Leestekst =>

-*-*-

In de voetsporen van Wallace en de VOC door West Papua en de Molukken

Dimsummer Wim maakte een reis door de geschiedenis van de VOC en dook in de voetsporen van Sir Alfred Russel Wallace. Vanuit de Aru eilanden (zie reisverslag 1) reist hij verder naar de Molukken, waar bij de Kei & Banda eilanden, Nusa Laut, Saparua & Ambon bezoekt.

Wit u reizen naar de Molukken?  Kijk onder andere eens naar deze rondreis.
Meer foto's kijken van de Molukken doet u hier.

De schitterende Kei eilanden

Kei Besar
In alle vroegte aangekomen bij de Kei eilanden. We varen langs de kust van Kei Becar (het grote Kei eiland). De idyllische stranden laten nog even op zich wachten. Het is grijs, bewolkt en regent. Gelukkig begint het iets op te klaren als we voor anker gaan in de mooie baai van Bandar Elat. Eeuwen geleden vluchten de inwoners van de Banda eilanden hier naar toe, om de slachting van de Hollanders te ontlopen. Nu is het een rustig Moluks havenstadje. We lopen wat rond, zien twee moskeeen en een kerk, bezoeken de kleine kerk en worden overal vriendelijk welkom geheten en aangestaard. Weer een plaatsje waar buitenlanders op straat een onbekend fenomeen zijn.
Vervolgens gaan we voor de eerste keer zwemmen en snorkelen bij een klein eilandje tegenover Elat. Honderden zeesterren liggen op de bodem, er is wat mooi levend koraal en kleine visjes. En ik zie een prachtige, fel paars gestreepte zeeslak.
's Middags varen we verder langs de kust van Kei Becar. Helaas trekken er nog flinke regenbuien voorbij, maar eind van de middag kunnen we toch nog ergens stoppen bij een idyllisch eilandje om even te zwemmen en snorkelen. Het snorkelen is niet super, maar toch de moeite waard. Weer enkeke zeesterren en drie soorten anemoonvissen.

Kei Kecil
Wakker geworden in een rustige baai in het zuiden van Kei Kecil. Even de hoek omgevaren naar een andere baai met een adembenemend mooi strand, Pandai Ohoidertutu bij het dorpje Madwaer. Dit is waar de Kei eilanden beroemd om zijn; stranden die tot de mooiste ter wereld behoren. Een prachtige baai in de vorm van een halve maan, turquoise blauw water, poederwit strand, wuivende palmbomen, een paar kinderen die je breed lachend in kleine uitgeholde boomstammen tegemoelt varen. En geen hotels, restaurants, cafe's, souvenierwinkels, laat staan andere toeristen. We hebben het strand helemaal voor ons zelf. Dat is toch wel een voordeel van het varen met een eigen boot en aanleggen waar je wilt.

-*-*-

Gegeven vermeldingen =>
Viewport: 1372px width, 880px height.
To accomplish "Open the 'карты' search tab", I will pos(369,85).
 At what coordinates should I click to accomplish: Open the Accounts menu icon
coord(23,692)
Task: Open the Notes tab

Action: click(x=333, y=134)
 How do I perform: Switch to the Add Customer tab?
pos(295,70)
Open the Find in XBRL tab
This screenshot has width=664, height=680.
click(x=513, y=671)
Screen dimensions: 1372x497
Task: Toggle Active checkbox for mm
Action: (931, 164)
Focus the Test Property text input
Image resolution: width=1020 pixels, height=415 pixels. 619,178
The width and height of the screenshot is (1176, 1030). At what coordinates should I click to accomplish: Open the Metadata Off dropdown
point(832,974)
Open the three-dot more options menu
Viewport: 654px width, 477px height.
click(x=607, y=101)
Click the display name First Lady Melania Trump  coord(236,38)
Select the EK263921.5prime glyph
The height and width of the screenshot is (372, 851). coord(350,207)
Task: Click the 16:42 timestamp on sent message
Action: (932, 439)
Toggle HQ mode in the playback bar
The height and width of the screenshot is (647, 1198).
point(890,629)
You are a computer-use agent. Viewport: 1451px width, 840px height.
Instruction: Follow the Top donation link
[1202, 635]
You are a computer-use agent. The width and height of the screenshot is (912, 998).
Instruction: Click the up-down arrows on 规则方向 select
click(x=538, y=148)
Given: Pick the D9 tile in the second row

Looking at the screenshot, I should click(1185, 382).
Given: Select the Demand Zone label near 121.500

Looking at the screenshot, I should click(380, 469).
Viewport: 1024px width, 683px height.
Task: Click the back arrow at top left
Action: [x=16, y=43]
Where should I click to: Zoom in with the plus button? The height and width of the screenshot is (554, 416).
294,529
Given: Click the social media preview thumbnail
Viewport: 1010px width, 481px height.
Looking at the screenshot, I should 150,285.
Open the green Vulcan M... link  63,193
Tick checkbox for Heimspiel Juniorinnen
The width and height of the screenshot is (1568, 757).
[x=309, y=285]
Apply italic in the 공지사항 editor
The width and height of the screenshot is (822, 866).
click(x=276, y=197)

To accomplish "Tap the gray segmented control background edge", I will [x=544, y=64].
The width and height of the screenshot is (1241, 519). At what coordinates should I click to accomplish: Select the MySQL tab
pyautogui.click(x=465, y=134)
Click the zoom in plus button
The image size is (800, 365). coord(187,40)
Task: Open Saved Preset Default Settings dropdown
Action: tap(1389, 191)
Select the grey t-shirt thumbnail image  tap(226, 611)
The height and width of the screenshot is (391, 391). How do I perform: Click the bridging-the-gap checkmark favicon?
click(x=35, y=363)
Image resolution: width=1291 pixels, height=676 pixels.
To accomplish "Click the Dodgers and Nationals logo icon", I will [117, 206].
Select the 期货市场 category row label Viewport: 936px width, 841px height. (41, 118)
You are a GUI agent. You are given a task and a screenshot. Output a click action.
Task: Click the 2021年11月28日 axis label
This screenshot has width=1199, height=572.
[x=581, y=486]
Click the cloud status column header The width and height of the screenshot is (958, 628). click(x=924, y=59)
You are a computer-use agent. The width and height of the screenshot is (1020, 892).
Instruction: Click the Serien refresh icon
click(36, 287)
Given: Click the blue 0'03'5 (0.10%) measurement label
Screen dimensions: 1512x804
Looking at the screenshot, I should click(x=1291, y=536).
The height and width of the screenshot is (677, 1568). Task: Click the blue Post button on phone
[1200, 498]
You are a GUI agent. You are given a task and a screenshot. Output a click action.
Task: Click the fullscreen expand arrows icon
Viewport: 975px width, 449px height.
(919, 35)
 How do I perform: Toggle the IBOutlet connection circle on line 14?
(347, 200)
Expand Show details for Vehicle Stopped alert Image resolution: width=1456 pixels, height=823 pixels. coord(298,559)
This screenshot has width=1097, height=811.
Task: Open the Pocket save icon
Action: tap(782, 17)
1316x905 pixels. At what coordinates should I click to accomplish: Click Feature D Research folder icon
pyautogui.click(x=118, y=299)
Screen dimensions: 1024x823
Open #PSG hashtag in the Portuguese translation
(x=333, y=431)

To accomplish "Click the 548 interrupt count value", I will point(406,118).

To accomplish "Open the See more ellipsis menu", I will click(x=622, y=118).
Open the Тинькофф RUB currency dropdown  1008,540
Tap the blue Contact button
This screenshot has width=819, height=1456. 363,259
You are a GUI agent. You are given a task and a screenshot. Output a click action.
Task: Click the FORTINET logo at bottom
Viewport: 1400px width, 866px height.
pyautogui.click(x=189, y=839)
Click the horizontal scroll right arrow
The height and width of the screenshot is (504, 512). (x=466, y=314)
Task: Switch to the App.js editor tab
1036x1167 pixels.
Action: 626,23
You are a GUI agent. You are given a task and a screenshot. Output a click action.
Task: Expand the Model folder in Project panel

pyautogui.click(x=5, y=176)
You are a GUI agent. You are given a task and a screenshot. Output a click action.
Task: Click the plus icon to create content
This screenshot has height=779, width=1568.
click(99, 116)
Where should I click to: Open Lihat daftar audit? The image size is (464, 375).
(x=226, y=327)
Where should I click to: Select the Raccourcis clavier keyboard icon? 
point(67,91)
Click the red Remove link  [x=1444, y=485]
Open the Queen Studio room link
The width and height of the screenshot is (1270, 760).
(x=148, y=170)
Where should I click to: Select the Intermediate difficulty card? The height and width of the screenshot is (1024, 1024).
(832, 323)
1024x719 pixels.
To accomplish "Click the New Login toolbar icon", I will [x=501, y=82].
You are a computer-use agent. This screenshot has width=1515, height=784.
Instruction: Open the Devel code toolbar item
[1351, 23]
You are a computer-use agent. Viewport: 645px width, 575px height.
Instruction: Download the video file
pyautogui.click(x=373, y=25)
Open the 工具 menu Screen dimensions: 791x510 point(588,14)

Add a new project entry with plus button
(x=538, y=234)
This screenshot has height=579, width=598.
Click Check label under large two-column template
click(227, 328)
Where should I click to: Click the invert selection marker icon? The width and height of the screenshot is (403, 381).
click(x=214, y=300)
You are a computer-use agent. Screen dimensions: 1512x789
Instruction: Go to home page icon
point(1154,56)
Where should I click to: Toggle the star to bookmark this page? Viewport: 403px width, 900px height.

-*-*-

Reeks opdrachten =>
a - Vat de leestekst samen in drie zinnen.
b - Neem uit de vermeldingen alles van de regel met "1024x719 pixels." tot en met de regel met "click(227, 328)" letterlijk over.

Verwachte antwoorden =>
a - Wim reist in de voetsporen van de VOC en Alfred Russel Wallace vanaf de Aru-eilanden verder naar de Molukken. Bij Kei Besar bezoekt hij een rustig havenstadje aan de baai van Bandar Elat, waar eeuwen geleden inwoners van de Banda-eilanden naartoe vluchtten, en zwemt en snorkelt hij bij kleine eilandjes. Bij Kei Kecil vaart de boot naar het strand Pandai Ohoidertutu bij het dorpje Madwaer, waar geen hotels of andere toeristen zijn en de reizigers het strand helemaal voor zichzelf hebben.

b -
1024x719 pixels.
To accomplish "Click the New Login toolbar icon", I will [x=501, y=82].
You are a computer-use agent. This screenshot has width=1515, height=784.
Instruction: Open the Devel code toolbar item
[1351, 23]
You are a computer-use agent. Viewport: 645px width, 575px height.
Instruction: Download the video file
pyautogui.click(x=373, y=25)
Open the 工具 menu Screen dimensions: 791x510 point(588,14)

Add a new project entry with plus button
(x=538, y=234)
This screenshot has height=579, width=598.
Click Check label under large two-column template
click(227, 328)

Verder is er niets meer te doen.